AAG: Sim, fazemos vários desportos, karting, ténis, pesca, futebol, campeonato europeu, futebol de salão, bowling e entramos em iniciativas como a descida do Douro, tudo em nome do stress.
Neste momento estamos a tentar fazer um protocolo com o centro anti-stress do Caramulo e pedimos aos gabinetes de psicologia aplicada que nos enviem candidatos capazes de resistir ao stress.

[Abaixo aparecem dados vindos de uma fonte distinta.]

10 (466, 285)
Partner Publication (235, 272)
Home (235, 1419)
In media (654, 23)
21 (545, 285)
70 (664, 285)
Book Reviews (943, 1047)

Por outro lado, é bom saber que entre os acidentes que ocorrem, apenas 5 a 10% é da responsabilidade do controlo. No entanto há um problema, é que alguns controladores, mesmo sabendo que têm um problema de stress, não conseguem dormir, e têm vários outros sintomas, apesar disso, não contam aos psicólogos para não perderem a licença. E aí é que entra o CISM.

EE: Como é que um controlador aéreo vê a tragédia dos Estados Unidos?

AAG: Eu vi em directo e pensei que era acidente, um controlador não gosta de ver aviões a bater, nem no simulador. Se me perguntar o que é que se podia fazer? Respondo, neste caso nada, porque quem fez o que fez, sabia perfeitamente como funcionava o sistema.
Há um código com quatro dígitos, que o piloto introduz a bordo, com o qual se comunica e se pergunta: quem és tu? Ele responde que é por exemplo o 4588, que nós sabemos que corresponde ao tap 128. Se desligarem o respondedor a bordo não aparece nada. Foi o que eles fizeram de certeza, desligaram e desapareceram com o avião. O controlador deve ter notado que desapareceu um avião e deve ter ficado muito provavelmente em pânico. O que é que ele pensou: Falha de comunicações, aquilo avariou, ou pode ter caído, ninguém lhe passa pela cabeça que aqueles aviões se fossem atirar contra as torres, ninguém desliga aquilo de propósito para ir bater contra uma torre, eu não esperava aquilo.
Faço ideia o que os canadianos passaram quando receberam de repente 500 aviões dos Estados Unidos, eu imagino o que é um centro tão atarefado como Toronto, receber de repente mais 500 aviões, é de loucos!